North Korean biopic celebrates life of Kim Jong Il

SEOUL, South Korea — Kim Jong Il’s childhood in a secret guerrilla camp and early years before becoming leader of communist North Korea are the focus of a multipart film in the works in Pyongyang, state media said today — widely seen as another sign the ailing 67-year-old is paving the way for a successor.

The movie — chronicling the authoritarian leader’s “undying feats” and his “extraordinary wisdom and distinguished leadership art, political caliber and noble personality,” according to state media — is reminiscent of a 20-part film made the year before his late father, North Korea founder Kim Il Sung, died of heart failure at age 82.

The retrospective would be a rare acknowledgment that Kim Jong Il, believed to have suffered a stroke nearly a year ago and rumored to have chronic diabetes and heart disease, is getting on in years. Discussing the health of a man who is the focus of an intense personality cult is taboo in North Korea, and officials routinely deny reports about his ailments.

But recent images of a haggard, gaunt-looking Kim, his hair noticeably thinning, have touched off renewed speculation about his health. South Korean broadcaster YTN recently reported a new malady last week: pancreatic cancer, and said he had less than five years to live.

Kim’s health is of broad interest because he rules the nation of 24 million, one of the world’s most impoverished and closed off, with absolute authority.
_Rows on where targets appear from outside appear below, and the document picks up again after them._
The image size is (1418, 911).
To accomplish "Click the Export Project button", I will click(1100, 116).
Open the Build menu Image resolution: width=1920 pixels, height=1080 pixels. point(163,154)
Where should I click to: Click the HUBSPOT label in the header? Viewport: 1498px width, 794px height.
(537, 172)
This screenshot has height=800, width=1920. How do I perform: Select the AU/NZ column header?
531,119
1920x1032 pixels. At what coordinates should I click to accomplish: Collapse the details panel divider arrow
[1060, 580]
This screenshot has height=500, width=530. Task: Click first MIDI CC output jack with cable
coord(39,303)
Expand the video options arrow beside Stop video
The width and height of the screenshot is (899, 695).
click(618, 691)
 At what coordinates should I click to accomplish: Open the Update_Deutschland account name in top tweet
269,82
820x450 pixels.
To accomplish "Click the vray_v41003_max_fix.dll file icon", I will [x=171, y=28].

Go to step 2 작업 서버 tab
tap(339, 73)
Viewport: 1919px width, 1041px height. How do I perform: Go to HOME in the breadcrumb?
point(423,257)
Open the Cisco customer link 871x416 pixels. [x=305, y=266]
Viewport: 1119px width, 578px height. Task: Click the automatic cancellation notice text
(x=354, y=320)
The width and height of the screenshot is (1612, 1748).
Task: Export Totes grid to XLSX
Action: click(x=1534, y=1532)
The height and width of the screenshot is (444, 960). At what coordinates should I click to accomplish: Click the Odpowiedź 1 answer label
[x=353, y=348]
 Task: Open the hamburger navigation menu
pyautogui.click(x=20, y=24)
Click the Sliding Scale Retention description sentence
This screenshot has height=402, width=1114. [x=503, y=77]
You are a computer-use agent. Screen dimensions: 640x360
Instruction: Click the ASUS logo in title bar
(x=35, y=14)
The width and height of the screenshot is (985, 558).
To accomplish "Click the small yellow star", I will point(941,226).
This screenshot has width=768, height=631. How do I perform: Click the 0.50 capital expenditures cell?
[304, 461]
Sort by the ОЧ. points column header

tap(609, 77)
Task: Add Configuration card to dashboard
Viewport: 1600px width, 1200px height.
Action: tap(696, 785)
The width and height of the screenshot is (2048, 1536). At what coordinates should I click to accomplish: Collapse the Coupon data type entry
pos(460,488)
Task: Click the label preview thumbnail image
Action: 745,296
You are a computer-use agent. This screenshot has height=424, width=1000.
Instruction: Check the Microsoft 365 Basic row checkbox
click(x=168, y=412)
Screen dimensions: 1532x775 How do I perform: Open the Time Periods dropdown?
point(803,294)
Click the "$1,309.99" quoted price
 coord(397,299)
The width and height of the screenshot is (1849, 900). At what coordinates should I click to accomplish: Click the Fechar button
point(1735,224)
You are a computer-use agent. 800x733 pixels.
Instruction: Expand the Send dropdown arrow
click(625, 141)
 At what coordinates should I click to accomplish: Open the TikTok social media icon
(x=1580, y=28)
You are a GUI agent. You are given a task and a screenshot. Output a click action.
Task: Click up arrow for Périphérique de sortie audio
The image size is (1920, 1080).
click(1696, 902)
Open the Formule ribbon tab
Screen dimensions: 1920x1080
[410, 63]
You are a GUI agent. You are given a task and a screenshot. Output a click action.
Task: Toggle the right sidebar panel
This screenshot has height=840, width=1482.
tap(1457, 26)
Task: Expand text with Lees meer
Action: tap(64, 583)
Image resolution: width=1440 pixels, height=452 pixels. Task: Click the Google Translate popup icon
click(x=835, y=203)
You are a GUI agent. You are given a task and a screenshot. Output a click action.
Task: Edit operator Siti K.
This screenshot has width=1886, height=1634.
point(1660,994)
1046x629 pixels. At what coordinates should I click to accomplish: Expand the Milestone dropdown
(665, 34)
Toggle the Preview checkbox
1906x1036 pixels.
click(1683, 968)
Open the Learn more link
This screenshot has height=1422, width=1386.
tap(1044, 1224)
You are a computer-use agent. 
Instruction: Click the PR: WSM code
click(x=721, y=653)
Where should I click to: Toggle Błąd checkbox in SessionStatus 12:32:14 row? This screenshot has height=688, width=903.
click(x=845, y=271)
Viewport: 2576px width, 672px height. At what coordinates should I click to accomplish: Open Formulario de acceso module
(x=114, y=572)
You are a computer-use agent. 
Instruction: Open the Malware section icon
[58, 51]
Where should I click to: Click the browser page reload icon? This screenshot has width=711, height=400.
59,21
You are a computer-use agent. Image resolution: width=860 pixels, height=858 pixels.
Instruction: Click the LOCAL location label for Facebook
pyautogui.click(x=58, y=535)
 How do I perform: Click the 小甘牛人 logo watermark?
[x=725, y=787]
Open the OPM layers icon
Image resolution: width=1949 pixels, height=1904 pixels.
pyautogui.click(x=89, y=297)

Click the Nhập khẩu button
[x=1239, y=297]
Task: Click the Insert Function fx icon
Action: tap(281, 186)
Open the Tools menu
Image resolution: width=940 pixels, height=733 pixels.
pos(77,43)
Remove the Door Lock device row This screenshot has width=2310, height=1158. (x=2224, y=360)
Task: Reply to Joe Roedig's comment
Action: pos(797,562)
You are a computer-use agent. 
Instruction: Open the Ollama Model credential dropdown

There are fears his death could trigger chaos or a power struggle if he does not name a successor.

For months, speculation has been mounting that a string of provocations from the North — including a rocket launch in April, a nuclear test in May and a series of missile tests — are designed to build up national pride as Kim prepares to name his youngest son, 26-year-old Jong Un, as heir.

However, the regime has made no announcement to the outside world about a new leader.

Analyst Koh Yu-hwan of Seoul’s Dongguk University said the laudatory film celebrating Kim’s achievements appears aimed at laying the groundwork for a succession announcement.

A biopic like one made to chronicle Kim Il Sung’s life “could be used to demonstrate the inevitability of a son taking over so as to make North Korean people to accept the succession as a matter of tradition,” he said.

“Kim Jong Il desperately feels the need to look back on his life and hand power over to his son” as his late father did in the early 1990s, said Cheong Seong-chang, an analyst at the Sejong Institute security think tank outside Seoul.

In his later years, the elder Kim started penning a memoir and commissioned a movie to capture his life story on film, Cheong noted, all part of building up the mythology of the Kim dynasty.

A movie series seems apt for Kim Jong Il, a noted film buff.

Part 1 of “The Sun of Songun Shedding Its Rays All over the World” focuses on his early years and his development of the “songun,” or “military first,” policy that has defined his leadership, the official Korean Central News Agency said today.

“Impressive scenes” contained in Part 1 show how Kim devised the military-heavy policy based on his experience during the Japanese colonial era, North Korea’s early years following World War II, the Korean War of the 1950s and the postwar period — all events that helped shape “the perfect personality and qualification to be possessed by a leader,” KCNA said.

It is the first time the North has produced such a film about Kim, though the regime has made a number of documentaries about his public activities, Seoul’s Unification Ministry spokeswoman Lee Jong-joo told reporters today.

But she declined to comment on what the new film might signify about Kim’s health. Images sent Tuesday via North Korean state media showed Kim touring a tile factory. He appears thin but no worse off than in other recent photographs.

Despite the questions about his health, Kim has kept up a brisk routine of offering “on-the-spot field guidance” at factories nationwide. He has made 82 such trips so far this year, compared with 57 visits during the same period last year, the Unification Ministry said.